Each year at about this time, organizations across the country, in a variety of industries, begin the process of setting their salary increase budgets for the following year. Many organizations base their salary budget increases on the median increase reported in annual salary projection surveys. While salary projection surveys can provide valuable information, additional factors should be taken into consideration when establishing a salary increase budget. These factors include the organization’s compensation strategy, relationship to the labor market, local labor market conditions, and the performance and tenure of the organization’s workforce. Each of these factors are addressed below.
A compensation strategy should define the organization’s desired relationship to the market. A strategy which targets pay at the median of the market may be supported by an increase budget consistent with projected median increases. However, a compensation strategy targeting pay above market may require an increase budget which is above the projected median.
Local market conditions can vary significantly and many salary projection surveys do not provide data for specific geographic locations outside of major metropolitan areas. Organizations in a highly competitive local labor market may need a salary increase budget significantly above the national or regional median in order to attract and retain talent.

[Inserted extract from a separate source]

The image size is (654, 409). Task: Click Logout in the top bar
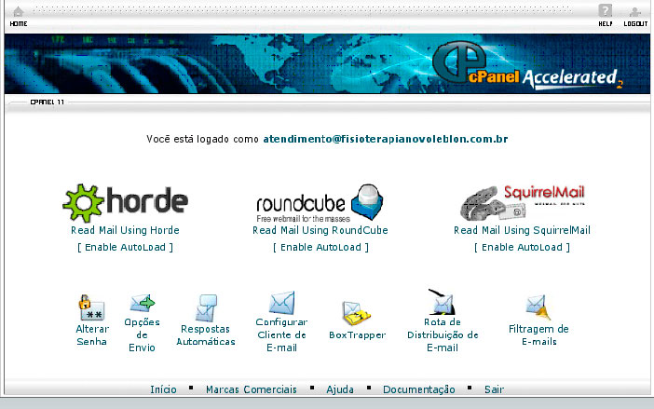634,14
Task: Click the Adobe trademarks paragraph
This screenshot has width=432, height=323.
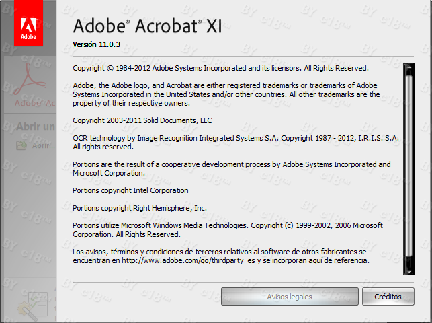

An organization’s current relationship to the market should also be considered when determining an appropriate increase budget.
If actual compensation trails the market, organizations may need to consider an increase budget greater than the projected median
increase. Conversely, if current compensation is above the median of the market, an organization may consider an increase budget
that is less than the projected median increase budget. Another aspect to consider is the impact of variable pay. If it is the organization’s strategy to equate total compensation to market, when lower bonuses result in total compensation falling below the median of the market, a larger salary increase budget may be necessary in order to maintain a competitive total compensation package.
A best practice is to differentiate merit increases across high, middle and low performing employees. An organization with a high percentage of high performing employees who are driving business results and organizational success, may want to consider an increase budget that is greater than the projected median increase. A larger increase budget allows managers the flexibility to differentiate between middle and high performers.
Increases generally become more conservative as employees reach the maximum of the salary range. Therefore, an organization with a high proportion of long-term employees who are near the top of their range may find that a salary increase budget below the projected median budget may be sufficient. On the other side of the spectrum, an organization with a significant proportion of new, less experienced employees may require an increase budget greater than the median in order to be able to recognize and reward employees who are learning and growing at a rapid pace.
Determining an increase budget takes careful planning. While it may be tempting to simply follow the trend in the salary increase budget surveys, best practice organizations take time to consider internal and local external factors when determining their most appropriate annual merit and bonus amounts.